Her racing aspirations began to fast track when she attended Frank Hawley’s Drag Racing School.
“What was funny is that I was driving 160 mile-per-hour Super Comp Dragsters, but back home my folks wouldn’t let me drive on the freeway,” she laughed.
Like Ashley, who first leapt to prominence outside the race car when she won AOL Sports’ inaugural “World’s Hottest Athlete” contest (2007), Courtney similarly sped into the spotlight after being named “Top Agent” in the Fiesta Movement, a 2010 Ford marketing program in which 100 “agents” drove Ford Fiestas and then shared their experiences on various national social media platforms.
On the track, she also mimicked her sister’s success by driving one of veteran Jerry Darien’s race cars to a Top Alcohol Dragster victory in 2009 at Seattle, Wash., the site, ironically, of her first pro win, as well.
The similarities between her career path and her sister’s are obvious, right down to top rookie status.
“I grew up watching my dad race and knew that I wanted to be out there driving a Funny Car with him.
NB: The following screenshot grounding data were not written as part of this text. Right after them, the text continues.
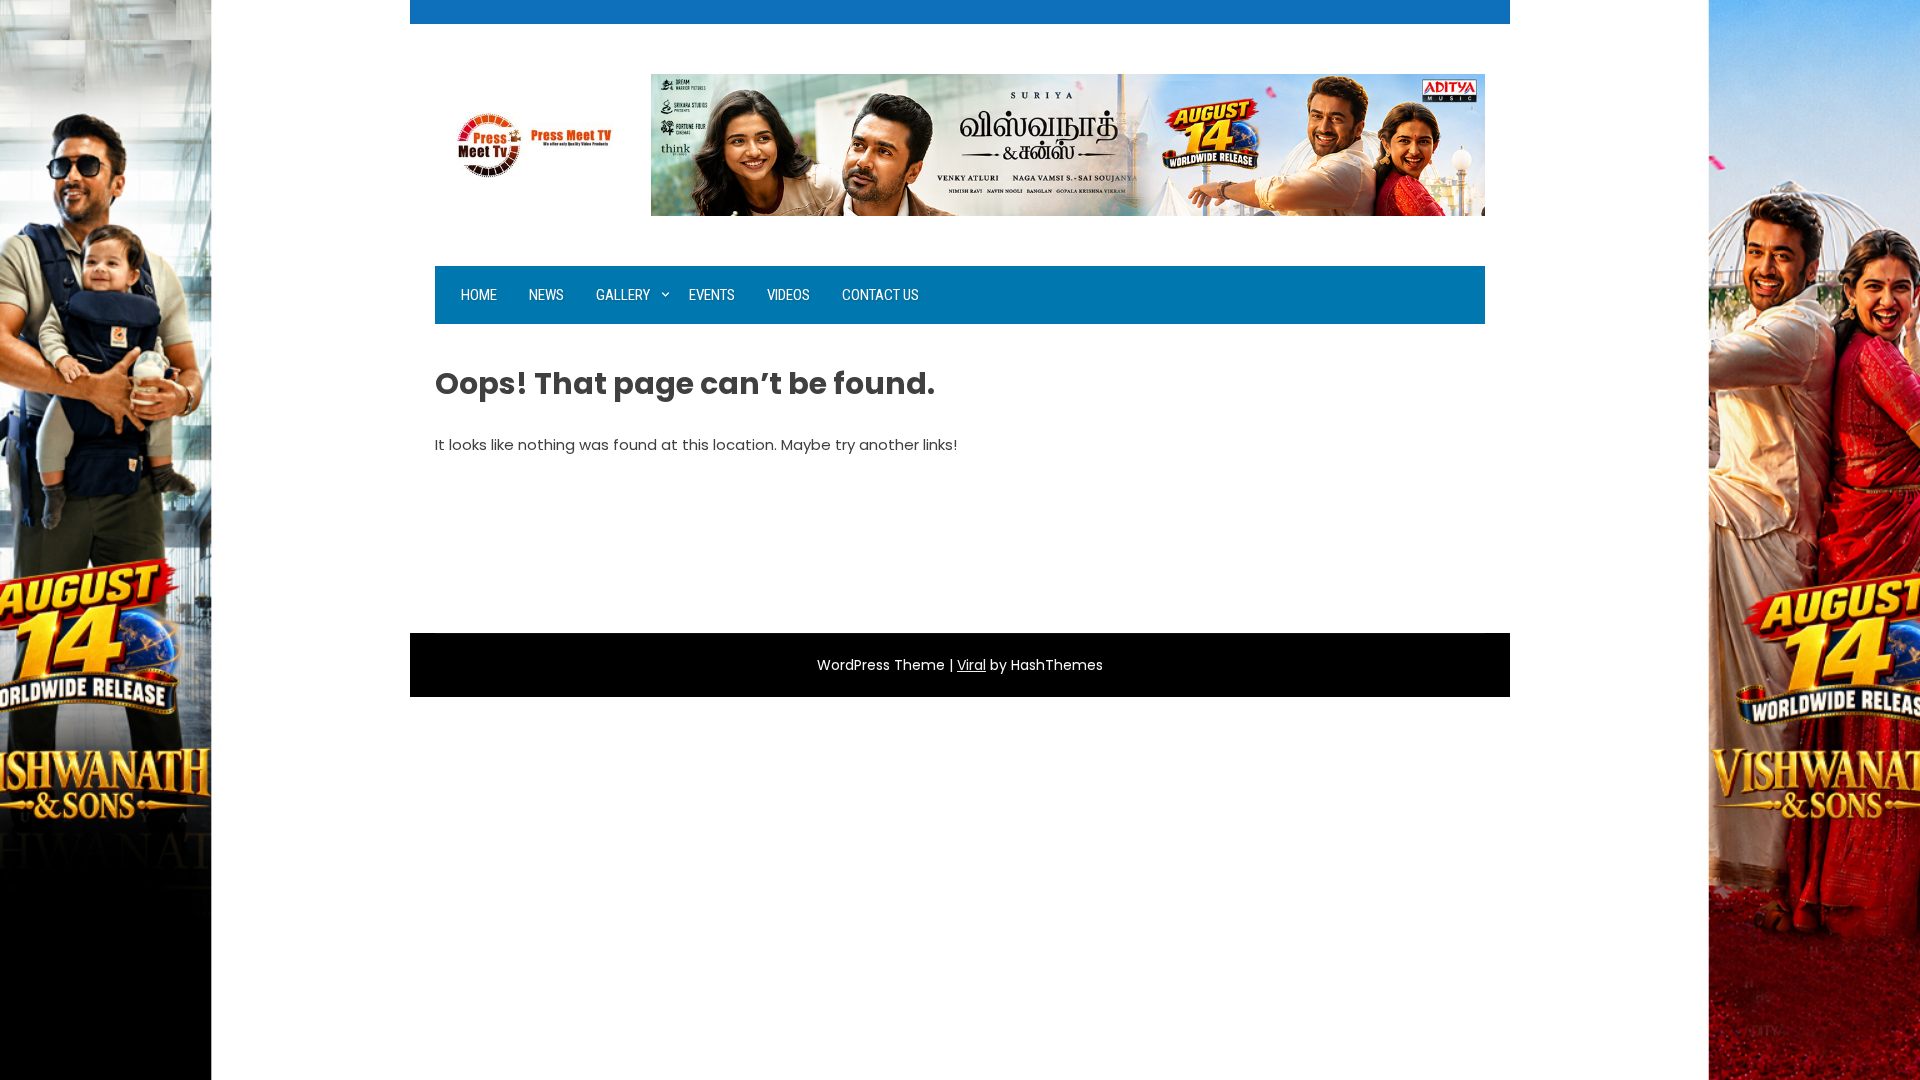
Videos (788, 295)
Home (479, 295)
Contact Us (880, 295)
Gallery (623, 295)
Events (712, 295)
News (546, 295)
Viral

Then, seeing Ashley go into the ranks was inspiring and I couldn't wait to join them?”
Courtney was one of the stars of Driving Force, the real-life TV series that tracked Ashley’s development as a Funny Car driver and aired for two seasons on A&E Network.
“My first full pass in a fuel Funny Car was the best feeling ever,” Courtney enthused. “I knew at that point that I could do it. I felt the accomplishment of getting past the finish line. It didn’t matter what my reaction time was or my elapsed time or speed. I got to the other end and I knew, ‘I can build on that.’
“It’s been a little overwhelming,” she said of all the fan and media attention that began even before her debut. “I’m just excited to finally be able to race a Funny Car. I always dreamed of going 300 miles per hour and it’s just awesome to finally be out here racing.”
Like her dad, she has no interest in trying to master oval track or road racing.
“One cylinder on the BOSS 500 in my Traxxas Mustang equals the power in a whole NASCAR engine,” she said. “The fact that I’m racing one of the fastest cars on the planet is something I wouldn’t want to trade for another series.
“I don’t want to miss out on the power of these 8,000-horsepower race cars. They go straight, but don’t be fooled. Sometimes they do turn and my dad says that’s when you learn to drive.”